Reciprocal regulation of Th2 and Th17 cells by PAD2-mediated citrullination

Abstract Dysregulated citrullination, a unique form of post-translational modification catalyzed by the peptidylarginine deiminases (PADs), is associated with several major risk factors of rheumatoid arthritis, a disease characterized by the presence of anti-citrullinated protein antibodies. While PADs have been identified decades ago, their physiological roles in the immune system are still poorly understood. Hereby we report that PAD2 is the dominant PAD in Th cells. Its expression is induced by anti-CD3 stimulation. Pharmacological inhibition or genetic ablation of PAD2 augments Th2 differentiation but attenuates Th17 differentiation of human and mouse primary Th cells. This effect is due to alterations in the activity of GATA3 and RORgt.

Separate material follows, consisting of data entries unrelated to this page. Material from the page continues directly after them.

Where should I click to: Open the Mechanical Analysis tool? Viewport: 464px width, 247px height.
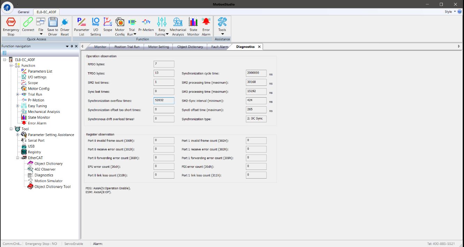(178, 23)
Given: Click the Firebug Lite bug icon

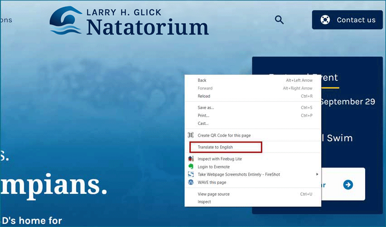Looking at the screenshot, I should pos(191,158).
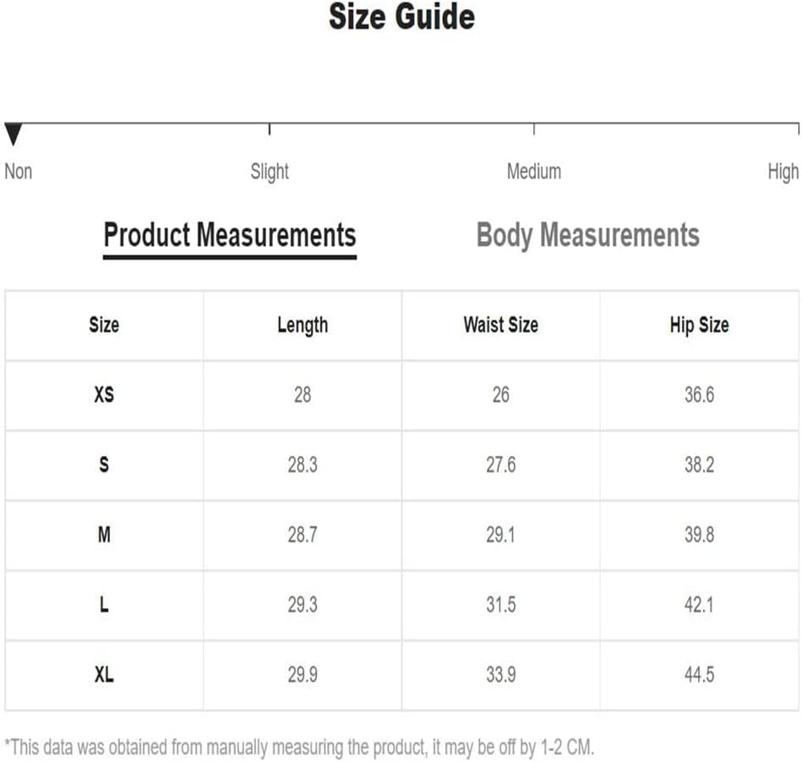Click the XS size row label

(x=104, y=395)
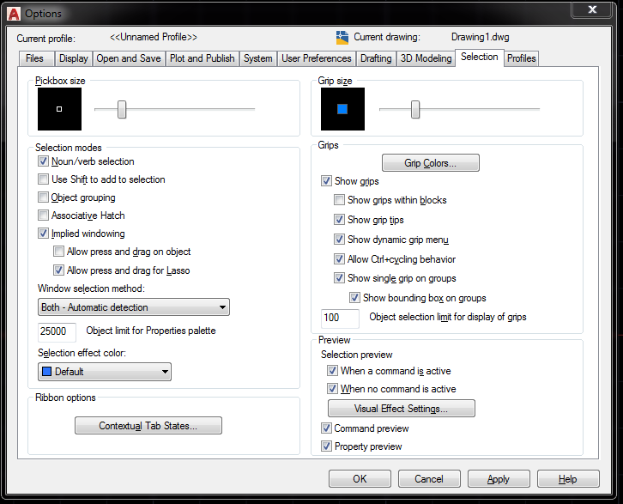The width and height of the screenshot is (623, 504).
Task: Click the Visual Effect Settings button
Action: [x=401, y=409]
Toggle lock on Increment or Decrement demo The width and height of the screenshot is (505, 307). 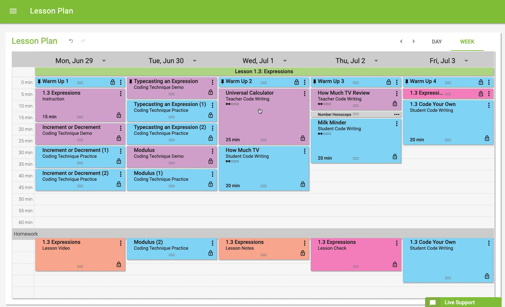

Mechanistically, both GATA3 and RORgt interact with and are citrullinated by PAD2 in primary Th cells. Citrullination of R330 of GATA3 weakens its DNA binding ability, whereas citrullination of four arginine residues of RORgt enhances its DNA binding. Furthermore, PAD2-deficient mice are more susceptible to allergic airway inflammation. Taken together, PAD2-mediated citrullination reciprocally regulates the differentiation of Th2 and Th17 cells.